Os internos fazem questão de enaltecer o trabalho do diretor do presídio,
Luciano de Oliveira e Silva e do atual Secretário de Administração Penitenciária,
Astério Pereira dos Santos. Eles acreditam que o bom resultado obtido
na unidade será ampliado para outras instituições penais. "O secretário
já deixou claro, durante algumas entrevistas, que apoia a participação
da família e que, dessa forma, é possível a ressocialização do apenado",
diz Jorge Gonçalves Batista, coordenador de produção do Projeto Uma Chance.
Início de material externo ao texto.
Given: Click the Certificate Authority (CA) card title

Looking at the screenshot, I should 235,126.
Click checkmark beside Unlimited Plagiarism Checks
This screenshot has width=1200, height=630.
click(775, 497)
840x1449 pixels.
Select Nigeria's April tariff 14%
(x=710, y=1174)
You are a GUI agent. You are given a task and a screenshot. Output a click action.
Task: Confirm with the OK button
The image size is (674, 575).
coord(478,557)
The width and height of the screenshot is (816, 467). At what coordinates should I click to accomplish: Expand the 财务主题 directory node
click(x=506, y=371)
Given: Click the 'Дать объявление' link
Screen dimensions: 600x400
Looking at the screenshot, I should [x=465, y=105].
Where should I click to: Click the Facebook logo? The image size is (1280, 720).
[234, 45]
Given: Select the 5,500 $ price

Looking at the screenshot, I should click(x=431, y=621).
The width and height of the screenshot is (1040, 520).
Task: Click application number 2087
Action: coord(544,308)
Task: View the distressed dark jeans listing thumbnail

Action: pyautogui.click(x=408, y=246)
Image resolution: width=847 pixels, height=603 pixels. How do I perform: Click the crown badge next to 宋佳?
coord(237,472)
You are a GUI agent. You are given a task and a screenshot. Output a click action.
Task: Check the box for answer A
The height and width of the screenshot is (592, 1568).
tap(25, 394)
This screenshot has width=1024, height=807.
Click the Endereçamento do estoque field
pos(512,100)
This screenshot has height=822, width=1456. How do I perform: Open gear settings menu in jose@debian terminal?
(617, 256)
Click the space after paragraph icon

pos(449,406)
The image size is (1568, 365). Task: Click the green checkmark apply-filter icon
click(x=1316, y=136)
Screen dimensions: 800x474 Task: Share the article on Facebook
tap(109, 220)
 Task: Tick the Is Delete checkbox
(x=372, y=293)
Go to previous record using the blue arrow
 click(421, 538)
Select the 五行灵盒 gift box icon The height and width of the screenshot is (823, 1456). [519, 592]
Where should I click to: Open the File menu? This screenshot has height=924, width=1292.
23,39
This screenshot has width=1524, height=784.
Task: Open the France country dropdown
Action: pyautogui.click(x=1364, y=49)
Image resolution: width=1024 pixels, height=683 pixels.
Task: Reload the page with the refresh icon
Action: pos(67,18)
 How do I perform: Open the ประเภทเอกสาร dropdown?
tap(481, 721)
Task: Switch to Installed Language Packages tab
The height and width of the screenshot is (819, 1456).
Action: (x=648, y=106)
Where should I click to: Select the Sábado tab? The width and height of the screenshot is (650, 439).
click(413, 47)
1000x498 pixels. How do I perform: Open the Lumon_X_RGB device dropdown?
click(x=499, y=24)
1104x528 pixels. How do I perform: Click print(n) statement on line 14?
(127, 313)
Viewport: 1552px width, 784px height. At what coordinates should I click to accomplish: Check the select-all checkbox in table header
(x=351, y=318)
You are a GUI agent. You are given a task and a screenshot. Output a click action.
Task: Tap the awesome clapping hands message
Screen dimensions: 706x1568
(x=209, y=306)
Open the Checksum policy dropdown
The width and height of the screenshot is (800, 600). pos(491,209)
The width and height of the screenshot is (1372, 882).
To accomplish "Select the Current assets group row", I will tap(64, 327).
Aos poucos, a semente foi germinando e hoje os frutos colhidos são reconhecidos
por todos. O projeto já deu o seu grito de liberdade, ultrapassando os
muros do presídio. Ronaldo e seus companheiros, contando com a participação
da coordenadora externa, Cássia Santana Monteiro, criaram uma organização
não-governamental, o CISC - Centro de Integração Social e Cultural Uma
Chance - localizado no bairro de Tribobó, em São Gonçalo. A ONG que dá
oportunidade para familiares de presos e ex-encarcerados construírem uma
nova vida. Novos CISCs já começaram a ser implantados, como o de Saquarema,
na Região dos Lagos, que conta com o apoio da prefeitura local.
Vários jovens
capacitados no CISC já se tornaram instrutores e começam a trilhar o seu
próprio caminho. Alguns ex-detentos também são exemplo vivo do que o projeto
pode render e já trabalham até como professores na iniciativa pública
e privada. Mas o sonho de Ronaldo vai ainda mais longe. Ele sabe que a
discriminação do lado de fora dos presídios é uma barreira maior que as
grades da prisão. Por isso, trabalha para a criação de núcleos e cooperativas
dispostas a receber os ex-internos que queiram dar continuidade às atividades
que realizavam enquanto encarcerados.
"A única forma de resolver o problema do reingresso do apenado é capacitá-lo
aqui dentro e criar um mecanismo, lá fora, para aproveitar o conhecimento
que ele adquiriu. Ao mesmo tempo, temos de fazer com que a família tenha
um mínimo de estrutura para recebê-lo. É necessário que ele tenha um horizonte
para continuar a caminhar. E esse horizonte não é o mesmo mercado de trabalho
disputado pela sociedade livre. É o que chamamos de mercado alternativo
para o preso", explica Ronaldo.
A Fundação Santa
Cabrini, gestora do projeto, é uma grande aliada. Mas quem sabe essa parceria
não se amplia ainda mais com a instituição criando oficinas e ateliês
para acolher os internos quando estes retornarem à sociedade livre? A
exposição que aconteceu na estação do metrô Carioca já está abrindo outras
portas. Novos convites para expor os trabalhos estão surgindo. E, para
provar que o encarcerado também quer dar a sua contribuição para os programas
assistenciais do Governo, em cada exposição, o visitante pode trocar um
quilo de alimento não perecível por um kit de material reciclável. "Essa
é a forma que encontramos para participar da campanha Fome Zero. Queremos
gritar que o apenado também pode estar envolvido em atividades sociais,
porque isso nos faz sentir úteis", encerra o interno.